▶ [Work request]
In full and without alteration, print the entries that follow.

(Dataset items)
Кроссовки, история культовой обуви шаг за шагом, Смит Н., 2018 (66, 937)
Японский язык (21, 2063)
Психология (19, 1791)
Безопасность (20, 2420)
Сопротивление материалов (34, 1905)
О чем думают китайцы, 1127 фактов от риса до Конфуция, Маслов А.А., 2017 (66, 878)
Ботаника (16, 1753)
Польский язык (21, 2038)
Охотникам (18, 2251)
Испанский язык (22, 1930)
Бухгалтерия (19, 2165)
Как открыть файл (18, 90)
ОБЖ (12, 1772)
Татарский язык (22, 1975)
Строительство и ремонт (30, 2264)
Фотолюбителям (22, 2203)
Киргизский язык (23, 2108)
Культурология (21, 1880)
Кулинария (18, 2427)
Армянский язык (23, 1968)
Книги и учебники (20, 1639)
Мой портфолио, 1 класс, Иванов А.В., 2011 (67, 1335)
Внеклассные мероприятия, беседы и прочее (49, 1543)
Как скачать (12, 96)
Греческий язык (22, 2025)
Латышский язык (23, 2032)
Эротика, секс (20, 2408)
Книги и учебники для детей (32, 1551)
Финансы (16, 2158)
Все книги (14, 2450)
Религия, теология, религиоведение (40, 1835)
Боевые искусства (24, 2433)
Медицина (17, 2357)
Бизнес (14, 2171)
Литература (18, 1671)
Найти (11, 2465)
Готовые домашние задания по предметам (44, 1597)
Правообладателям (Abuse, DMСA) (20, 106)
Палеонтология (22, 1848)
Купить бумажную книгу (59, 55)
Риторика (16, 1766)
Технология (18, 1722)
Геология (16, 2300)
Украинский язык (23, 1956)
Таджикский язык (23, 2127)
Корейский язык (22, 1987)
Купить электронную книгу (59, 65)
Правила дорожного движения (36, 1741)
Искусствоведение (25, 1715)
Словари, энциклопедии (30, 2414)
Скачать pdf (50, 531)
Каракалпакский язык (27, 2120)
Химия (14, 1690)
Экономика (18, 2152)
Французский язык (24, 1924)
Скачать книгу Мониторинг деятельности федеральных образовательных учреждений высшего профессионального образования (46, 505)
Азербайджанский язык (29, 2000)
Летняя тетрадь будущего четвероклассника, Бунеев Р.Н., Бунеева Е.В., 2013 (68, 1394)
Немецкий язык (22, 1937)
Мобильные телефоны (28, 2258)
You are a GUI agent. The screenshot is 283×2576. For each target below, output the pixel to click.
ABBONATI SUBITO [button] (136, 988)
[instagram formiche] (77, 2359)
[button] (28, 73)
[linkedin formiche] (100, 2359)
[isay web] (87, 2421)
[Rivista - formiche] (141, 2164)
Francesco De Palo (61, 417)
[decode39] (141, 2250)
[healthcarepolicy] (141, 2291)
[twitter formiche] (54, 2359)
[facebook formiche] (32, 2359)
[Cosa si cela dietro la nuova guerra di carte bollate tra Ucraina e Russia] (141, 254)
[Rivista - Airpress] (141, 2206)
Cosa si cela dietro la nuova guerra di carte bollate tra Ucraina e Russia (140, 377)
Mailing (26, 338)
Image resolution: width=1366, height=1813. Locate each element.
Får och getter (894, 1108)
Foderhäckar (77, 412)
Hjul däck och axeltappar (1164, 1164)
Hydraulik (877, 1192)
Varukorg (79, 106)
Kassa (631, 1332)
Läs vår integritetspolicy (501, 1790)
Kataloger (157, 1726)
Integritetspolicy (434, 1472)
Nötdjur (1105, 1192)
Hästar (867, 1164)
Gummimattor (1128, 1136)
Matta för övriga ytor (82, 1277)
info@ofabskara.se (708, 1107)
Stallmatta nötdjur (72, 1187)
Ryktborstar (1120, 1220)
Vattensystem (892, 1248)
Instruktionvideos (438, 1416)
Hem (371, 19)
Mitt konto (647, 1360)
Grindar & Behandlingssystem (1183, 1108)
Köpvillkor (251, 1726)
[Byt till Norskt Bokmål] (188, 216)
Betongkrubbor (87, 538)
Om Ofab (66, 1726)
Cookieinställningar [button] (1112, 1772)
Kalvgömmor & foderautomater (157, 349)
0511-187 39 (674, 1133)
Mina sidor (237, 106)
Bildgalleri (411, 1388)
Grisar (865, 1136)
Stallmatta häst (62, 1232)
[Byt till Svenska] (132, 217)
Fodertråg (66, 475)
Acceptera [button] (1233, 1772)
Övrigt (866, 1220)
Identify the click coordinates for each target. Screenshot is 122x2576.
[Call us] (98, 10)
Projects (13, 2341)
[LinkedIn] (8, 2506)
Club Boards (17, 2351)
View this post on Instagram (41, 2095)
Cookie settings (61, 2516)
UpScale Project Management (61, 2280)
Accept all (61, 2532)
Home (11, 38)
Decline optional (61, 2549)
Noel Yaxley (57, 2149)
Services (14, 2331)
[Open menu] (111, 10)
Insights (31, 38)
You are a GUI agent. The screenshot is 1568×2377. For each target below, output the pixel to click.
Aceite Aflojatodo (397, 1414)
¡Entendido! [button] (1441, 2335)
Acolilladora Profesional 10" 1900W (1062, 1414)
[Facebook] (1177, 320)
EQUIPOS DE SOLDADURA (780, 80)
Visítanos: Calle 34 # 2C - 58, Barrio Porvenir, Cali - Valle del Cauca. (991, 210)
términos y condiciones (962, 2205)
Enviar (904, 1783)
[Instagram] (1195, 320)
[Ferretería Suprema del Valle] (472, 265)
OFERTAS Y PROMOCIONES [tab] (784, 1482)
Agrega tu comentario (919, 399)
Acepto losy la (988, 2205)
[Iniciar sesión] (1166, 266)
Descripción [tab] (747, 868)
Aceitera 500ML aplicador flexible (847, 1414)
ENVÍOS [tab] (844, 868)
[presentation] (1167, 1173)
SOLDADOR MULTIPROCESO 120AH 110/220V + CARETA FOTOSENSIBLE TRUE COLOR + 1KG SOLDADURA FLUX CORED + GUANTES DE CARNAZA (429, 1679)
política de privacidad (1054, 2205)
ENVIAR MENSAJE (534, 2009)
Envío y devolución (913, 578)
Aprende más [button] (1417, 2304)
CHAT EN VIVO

▶ [Solution to this exercise]
Кроссовки, история культовой обуви шаг за шагом, Смит Н., 2018 (66, 937)
Японский язык (21, 2063)
Психология (19, 1791)
Безопасность (20, 2420)
Сопротивление материалов (34, 1905)
О чем думают китайцы, 1127 фактов от риса до Конфуция, Маслов А.А., 2017 (66, 878)
Ботаника (16, 1753)
Польский язык (21, 2038)
Охотникам (18, 2251)
Испанский язык (22, 1930)
Бухгалтерия (19, 2165)
Как открыть файл (18, 90)
ОБЖ (12, 1772)
Татарский язык (22, 1975)
Строительство и ремонт (30, 2264)
Фотолюбителям (22, 2203)
Киргизский язык (23, 2108)
Культурология (21, 1880)
Кулинария (18, 2427)
Армянский язык (23, 1968)
Книги и учебники (20, 1639)
Мой портфолио, 1 класс, Иванов А.В., 2011 (67, 1335)
Внеклассные мероприятия, беседы и прочее (49, 1543)
Как скачать (12, 96)
Греческий язык (22, 2025)
Латышский язык (23, 2032)
Эротика, секс (20, 2408)
Книги и учебники для детей (32, 1551)
Финансы (16, 2158)
Все книги (14, 2450)
Религия, теология, религиоведение (40, 1835)
Боевые искусства (24, 2433)
Медицина (17, 2357)
Бизнес (14, 2171)
Литература (18, 1671)
Найти (11, 2465)
Готовые домашние задания по предметам (44, 1597)
Правообладателям (Abuse, DMСA) (20, 106)
Палеонтология (22, 1848)
Купить бумажную книгу (59, 55)
Риторика (16, 1766)
Технология (18, 1722)
Геология (16, 2300)
Украинский язык (23, 1956)
Таджикский язык (23, 2127)
Корейский язык (22, 1987)
Купить электронную книгу (59, 65)
Правила дорожного движения (36, 1741)
Искусствоведение (25, 1715)
Словари, энциклопедии (30, 2414)
Скачать pdf (50, 531)
Каракалпакский язык (27, 2120)
Химия (14, 1690)
Экономика (18, 2152)
Французский язык (24, 1924)
Скачать книгу Мониторинг деятельности федеральных образовательных учреждений высшего профессионального образования (46, 505)
Азербайджанский язык (29, 2000)
Летняя тетрадь будущего четвероклассника, Бунеев Р.Н., Бунеева Е.В., 2013 (68, 1394)
Немецкий язык (22, 1937)
Мобильные телефоны (28, 2258)
You are a GUI agent. The screenshot is 283×2576. For each target below, output the pixel to click.
ABBONATI SUBITO [button] (136, 988)
[instagram formiche] (77, 2359)
[button] (28, 73)
[linkedin formiche] (100, 2359)
[isay web] (87, 2421)
[Rivista - formiche] (141, 2164)
Francesco De Palo (61, 417)
[decode39] (141, 2250)
[healthcarepolicy] (141, 2291)
[twitter formiche] (54, 2359)
[facebook formiche] (32, 2359)
[Cosa si cela dietro la nuova guerra di carte bollate tra Ucraina e Russia] (141, 254)
[Rivista - Airpress] (141, 2206)
Cosa si cela dietro la nuova guerra di carte bollate tra Ucraina e Russia (140, 377)
Mailing (26, 338)
Image resolution: width=1366, height=1813. Locate each element.
Får och getter (894, 1108)
Foderhäckar (77, 412)
Hjul däck och axeltappar (1164, 1164)
Hydraulik (877, 1192)
Varukorg (79, 106)
Kassa (631, 1332)
Läs vår integritetspolicy (501, 1790)
Kataloger (157, 1726)
Integritetspolicy (434, 1472)
Nötdjur (1105, 1192)
Hästar (867, 1164)
Gummimattor (1128, 1136)
Matta för övriga ytor (82, 1277)
info@ofabskara.se (708, 1107)
Stallmatta nötdjur (72, 1187)
Ryktborstar (1120, 1220)
Vattensystem (892, 1248)
Instruktionvideos (438, 1416)
Hem (371, 19)
Mitt konto (647, 1360)
Grindar & Behandlingssystem (1183, 1108)
Köpvillkor (251, 1726)
[Byt till Norskt Bokmål] (188, 216)
Betongkrubbor (87, 538)
Om Ofab (66, 1726)
Cookieinställningar [button] (1112, 1772)
Kalvgömmor & foderautomater (157, 349)
0511-187 39 (674, 1133)
Mina sidor (237, 106)
Bildgalleri (411, 1388)
Grisar (865, 1136)
Stallmatta häst (62, 1232)
[Byt till Svenska] (132, 217)
Fodertråg (66, 475)
Acceptera [button] (1233, 1772)
Övrigt (866, 1220)
Identify the click coordinates for each target. Screenshot is 122x2576.
[Call us] (98, 10)
Projects (13, 2341)
[LinkedIn] (8, 2506)
Club Boards (17, 2351)
View this post on Instagram (41, 2095)
Cookie settings (61, 2516)
UpScale Project Management (61, 2280)
Accept all (61, 2532)
Home (11, 38)
Decline optional (61, 2549)
Noel Yaxley (57, 2149)
Services (14, 2331)
[Open menu] (111, 10)
Insights (31, 38)
You are a GUI agent. The screenshot is 1568×2377. For each target below, output the pixel to click.
Aceite Aflojatodo (397, 1414)
¡Entendido! [button] (1441, 2335)
Acolilladora Profesional 10" 1900W (1062, 1414)
[Facebook] (1177, 320)
EQUIPOS DE SOLDADURA (780, 80)
Visítanos: Calle 34 # 2C - 58, Barrio Porvenir, Cali - Valle del Cauca. (991, 210)
términos y condiciones (962, 2205)
Enviar (904, 1783)
[Instagram] (1195, 320)
[Ferretería Suprema del Valle] (472, 265)
OFERTAS Y PROMOCIONES [tab] (784, 1482)
Agrega tu comentario (919, 399)
Acepto losy la (988, 2205)
[Iniciar sesión] (1166, 266)
Descripción [tab] (747, 868)
Aceitera 500ML aplicador flexible (847, 1414)
ENVÍOS [tab] (844, 868)
[presentation] (1167, 1173)
SOLDADOR MULTIPROCESO 120AH 110/220V + CARETA FOTOSENSIBLE TRUE COLOR + 1KG SOLDADURA FLUX CORED + GUANTES DE CARNAZA (429, 1679)
política de privacidad (1054, 2205)
ENVIAR MENSAJE (534, 2009)
Envío y devolución (913, 578)
Aprende más [button] (1417, 2304)
CHAT EN VIVO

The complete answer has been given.